In [1]:
import numpy as np
import torch
import torch.nn as nn
from torch import Tensor
import math
import gc

  from .autonotebook import tqdm as notebook_tqdm


# Configuration

### Inputs

In [2]:
process_out_dir = '01_process/out/'

train_data_fpath = process_out_dir + 'train_data.npz'
valid_data_fpath = process_out_dir + 'valid_data.npz'
# not doing any test set stuff until the very, very end

In [3]:
extended_dir = '/caldera/projects/usgs/water/iidd/datasci/lake-temp/lake_ice_prediction/'

process_out_dir = extended_dir + process_out_dir

train_data_fpath = extended_dir + train_data_fpath
valid_data_fpath = extended_dir + valid_data_fpath

### Values

In [4]:
# 10000 is same epochs as first LSTM
epochs = 10000
# different, coarser printing compared to other models that
# early stop much sooner
coarse_epoch_printing = 50

# model hyperparams
random_seed = 4 # change for different 'random' initializations
model_dim = 512
ff_dim = 2048
nheads = 8
n_enc_layers = 6

# data loader hyperparams
bs = 100
shuffle = True
pin_memory = True # supposedly faster for CPU->GPU transfers

# training hyperparams
early_stop_patience = 50

### Outputs

In [5]:
train_out_dir = '02_train/out/'

# note that file names are adjusted with seed value
data_scalars_fpath =  train_out_dir + 'massive_transformer_min_max_scalars_' + str(random_seed) + '_.pt'
model_weights_fpath = train_out_dir + 'massive_transformer_weights_' + str(random_seed) + '_.pth'
train_predictions_fpath = train_out_dir + 'massive_transformer_train_preds_' + str(random_seed) + '_.npy'
valid_predictions_fpath = train_out_dir + 'massive_transformer_valid_preds_' + str(random_seed) + '_.npy'
loss_lists_fpath = train_out_dir + 'massive_transformer_loss_lists_' + str(random_seed) + '_.npz'

In [6]:
data_scalars_fpath = extended_dir + data_scalars_fpath
model_weights_fpath = extended_dir + model_weights_fpath
train_predictions_fpath = extended_dir + train_predictions_fpath
valid_predictions_fpath = extended_dir + valid_predictions_fpath
loss_lists_fpath = extended_dir + loss_lists_fpath

# Import

In [7]:
train_data = np.load(train_data_fpath, allow_pickle = True)
valid_data = np.load(valid_data_fpath, allow_pickle = True)

In [8]:
train_x = train_data['x']
train_y = train_data['y']
train_dates = train_data['dates']
train_DOW = train_data['DOW']
train_variables = train_data['features']

In [9]:
valid_x = valid_data['x']
valid_y = valid_data['y']
valid_dates = valid_data['dates']
valid_DOW = valid_data['DOW']
valid_variables = valid_data['features']

# Prepare data for `torch`

In [10]:
train_y = torch.from_numpy(train_y).float().unsqueeze(2) # adding a feature dimension to Ys
train_x = torch.from_numpy(train_x).float()

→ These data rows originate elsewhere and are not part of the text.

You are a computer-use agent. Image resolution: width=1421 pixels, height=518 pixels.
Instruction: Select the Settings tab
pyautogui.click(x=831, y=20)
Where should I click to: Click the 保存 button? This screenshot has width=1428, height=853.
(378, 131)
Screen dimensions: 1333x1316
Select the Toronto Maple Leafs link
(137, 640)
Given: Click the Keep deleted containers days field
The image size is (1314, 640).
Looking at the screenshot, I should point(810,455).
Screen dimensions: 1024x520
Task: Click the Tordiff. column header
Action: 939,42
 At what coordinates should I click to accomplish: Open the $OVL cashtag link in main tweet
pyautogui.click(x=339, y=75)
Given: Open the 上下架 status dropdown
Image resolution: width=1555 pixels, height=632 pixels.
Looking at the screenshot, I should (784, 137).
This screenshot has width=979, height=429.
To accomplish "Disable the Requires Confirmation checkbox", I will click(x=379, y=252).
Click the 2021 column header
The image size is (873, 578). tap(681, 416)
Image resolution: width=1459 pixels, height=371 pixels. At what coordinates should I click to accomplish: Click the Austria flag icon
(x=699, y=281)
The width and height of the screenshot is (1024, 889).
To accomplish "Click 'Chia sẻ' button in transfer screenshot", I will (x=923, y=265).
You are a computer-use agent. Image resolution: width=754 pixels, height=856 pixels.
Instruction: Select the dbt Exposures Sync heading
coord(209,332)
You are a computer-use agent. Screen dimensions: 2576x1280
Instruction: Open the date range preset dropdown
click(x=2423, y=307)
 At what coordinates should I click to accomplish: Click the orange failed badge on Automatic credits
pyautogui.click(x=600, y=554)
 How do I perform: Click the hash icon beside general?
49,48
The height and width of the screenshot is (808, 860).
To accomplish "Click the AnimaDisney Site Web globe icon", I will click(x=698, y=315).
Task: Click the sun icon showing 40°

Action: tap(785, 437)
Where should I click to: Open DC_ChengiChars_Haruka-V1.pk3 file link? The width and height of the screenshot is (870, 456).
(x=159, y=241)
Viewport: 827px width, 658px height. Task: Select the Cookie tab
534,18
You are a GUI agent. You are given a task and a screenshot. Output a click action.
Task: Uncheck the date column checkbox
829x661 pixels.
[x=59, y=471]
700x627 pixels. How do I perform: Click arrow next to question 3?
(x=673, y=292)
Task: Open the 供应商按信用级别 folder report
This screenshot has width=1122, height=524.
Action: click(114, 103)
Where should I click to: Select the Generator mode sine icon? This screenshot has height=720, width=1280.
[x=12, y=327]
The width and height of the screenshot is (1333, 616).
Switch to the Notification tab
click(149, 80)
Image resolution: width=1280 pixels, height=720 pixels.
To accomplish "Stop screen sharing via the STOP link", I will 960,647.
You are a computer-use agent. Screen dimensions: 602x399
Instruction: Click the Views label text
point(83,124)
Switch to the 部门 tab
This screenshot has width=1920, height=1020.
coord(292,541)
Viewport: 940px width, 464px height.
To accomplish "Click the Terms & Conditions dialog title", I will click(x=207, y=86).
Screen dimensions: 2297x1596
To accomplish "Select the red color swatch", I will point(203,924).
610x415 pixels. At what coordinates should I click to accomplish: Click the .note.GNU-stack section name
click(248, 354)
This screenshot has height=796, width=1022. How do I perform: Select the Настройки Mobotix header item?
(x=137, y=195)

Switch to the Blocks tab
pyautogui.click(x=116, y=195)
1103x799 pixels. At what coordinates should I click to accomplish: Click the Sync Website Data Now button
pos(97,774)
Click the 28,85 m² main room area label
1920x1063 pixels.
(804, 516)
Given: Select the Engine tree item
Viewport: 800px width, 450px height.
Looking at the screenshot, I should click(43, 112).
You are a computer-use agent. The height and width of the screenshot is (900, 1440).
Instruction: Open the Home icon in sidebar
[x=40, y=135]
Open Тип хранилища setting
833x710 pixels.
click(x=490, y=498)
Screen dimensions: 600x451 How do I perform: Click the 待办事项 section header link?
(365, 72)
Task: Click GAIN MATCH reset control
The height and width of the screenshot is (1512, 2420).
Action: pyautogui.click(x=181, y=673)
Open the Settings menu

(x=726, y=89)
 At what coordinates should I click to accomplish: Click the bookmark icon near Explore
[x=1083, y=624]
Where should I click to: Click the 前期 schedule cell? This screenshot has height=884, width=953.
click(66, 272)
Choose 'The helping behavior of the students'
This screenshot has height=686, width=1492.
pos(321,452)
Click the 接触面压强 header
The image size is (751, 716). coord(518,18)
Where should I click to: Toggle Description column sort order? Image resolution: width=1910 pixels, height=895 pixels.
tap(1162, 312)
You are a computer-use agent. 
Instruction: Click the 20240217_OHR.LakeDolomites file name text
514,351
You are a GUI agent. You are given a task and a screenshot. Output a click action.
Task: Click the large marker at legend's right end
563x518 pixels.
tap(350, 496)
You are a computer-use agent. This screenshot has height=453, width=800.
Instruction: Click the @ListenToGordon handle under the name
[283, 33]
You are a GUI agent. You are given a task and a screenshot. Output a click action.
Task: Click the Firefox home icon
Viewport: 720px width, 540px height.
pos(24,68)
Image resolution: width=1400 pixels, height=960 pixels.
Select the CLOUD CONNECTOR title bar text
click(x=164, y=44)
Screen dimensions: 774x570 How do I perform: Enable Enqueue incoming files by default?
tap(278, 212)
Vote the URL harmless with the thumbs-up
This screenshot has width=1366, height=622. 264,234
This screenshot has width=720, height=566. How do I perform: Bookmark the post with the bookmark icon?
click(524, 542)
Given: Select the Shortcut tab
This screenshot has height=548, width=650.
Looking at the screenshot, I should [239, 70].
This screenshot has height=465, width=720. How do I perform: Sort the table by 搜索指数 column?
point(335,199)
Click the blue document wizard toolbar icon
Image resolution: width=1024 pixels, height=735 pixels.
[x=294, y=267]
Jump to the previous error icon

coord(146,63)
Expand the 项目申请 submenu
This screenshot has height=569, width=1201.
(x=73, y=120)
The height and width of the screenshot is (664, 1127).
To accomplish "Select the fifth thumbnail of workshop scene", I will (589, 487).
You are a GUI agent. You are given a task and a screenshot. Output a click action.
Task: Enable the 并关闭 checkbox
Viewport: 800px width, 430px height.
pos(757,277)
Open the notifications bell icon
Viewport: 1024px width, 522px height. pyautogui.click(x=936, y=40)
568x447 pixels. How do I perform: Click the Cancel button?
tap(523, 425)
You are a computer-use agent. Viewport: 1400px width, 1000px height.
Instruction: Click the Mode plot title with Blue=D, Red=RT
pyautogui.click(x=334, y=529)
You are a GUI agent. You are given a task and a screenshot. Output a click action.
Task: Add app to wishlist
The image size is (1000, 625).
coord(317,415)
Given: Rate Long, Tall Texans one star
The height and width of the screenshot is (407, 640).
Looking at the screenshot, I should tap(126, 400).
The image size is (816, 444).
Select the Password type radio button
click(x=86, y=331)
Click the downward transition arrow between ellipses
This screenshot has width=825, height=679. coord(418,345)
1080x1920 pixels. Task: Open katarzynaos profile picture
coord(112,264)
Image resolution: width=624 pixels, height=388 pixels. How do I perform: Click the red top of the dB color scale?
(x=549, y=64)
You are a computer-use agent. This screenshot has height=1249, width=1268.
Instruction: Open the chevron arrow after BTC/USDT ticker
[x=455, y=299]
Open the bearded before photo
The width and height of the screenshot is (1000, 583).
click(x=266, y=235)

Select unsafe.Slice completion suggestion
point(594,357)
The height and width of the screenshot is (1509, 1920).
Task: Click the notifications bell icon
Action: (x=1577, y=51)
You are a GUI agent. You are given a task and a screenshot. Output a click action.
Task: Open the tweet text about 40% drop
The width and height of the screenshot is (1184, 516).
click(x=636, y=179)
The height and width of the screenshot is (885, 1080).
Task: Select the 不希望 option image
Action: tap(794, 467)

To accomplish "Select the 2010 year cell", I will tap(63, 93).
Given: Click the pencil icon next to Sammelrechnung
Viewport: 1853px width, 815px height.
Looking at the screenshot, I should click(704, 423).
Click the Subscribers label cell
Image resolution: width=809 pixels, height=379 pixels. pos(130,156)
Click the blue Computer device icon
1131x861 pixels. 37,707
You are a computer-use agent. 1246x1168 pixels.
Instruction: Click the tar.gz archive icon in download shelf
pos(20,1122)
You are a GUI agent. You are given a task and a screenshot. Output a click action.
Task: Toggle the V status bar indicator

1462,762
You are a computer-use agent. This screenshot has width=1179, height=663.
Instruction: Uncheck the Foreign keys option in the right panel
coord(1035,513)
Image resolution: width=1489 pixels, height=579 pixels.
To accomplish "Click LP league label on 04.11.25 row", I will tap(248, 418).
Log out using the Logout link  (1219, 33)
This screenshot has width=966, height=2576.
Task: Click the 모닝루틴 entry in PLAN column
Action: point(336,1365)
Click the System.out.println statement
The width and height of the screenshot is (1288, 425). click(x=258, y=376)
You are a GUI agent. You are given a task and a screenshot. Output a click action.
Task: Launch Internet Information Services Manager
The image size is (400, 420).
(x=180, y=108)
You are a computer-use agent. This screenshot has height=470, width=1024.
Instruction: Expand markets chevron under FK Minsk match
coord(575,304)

valid_y = torch.from_numpy(valid_y).float().unsqueeze(2)
valid_x = torch.from_numpy(valid_x).float()

# min-max scale the data

In [11]:
min_max_scalars = torch.zeros(train_x.shape[2], 2)

for i in range(train_x.shape[2]):
    min_max_scalars[i, 0] = train_x[:, :, i].min()
    min_max_scalars[i, 1] = train_x[:, :, i].max()

In [12]:
for i in range(train_x.shape[2]):
    # scale train set with train min/max
    train_x[:, :, i] = ((train_x[:, :, i] - min_max_scalars[i, 0]) /
                        (min_max_scalars[i, 1] - min_max_scalars[i, 0]))
    # scale valid set with train min/max
    valid_x[:, :, i] = ((valid_x[:, :, i] - min_max_scalars[i, 0]) /
                        (min_max_scalars[i, 1] - min_max_scalars[i, 0]))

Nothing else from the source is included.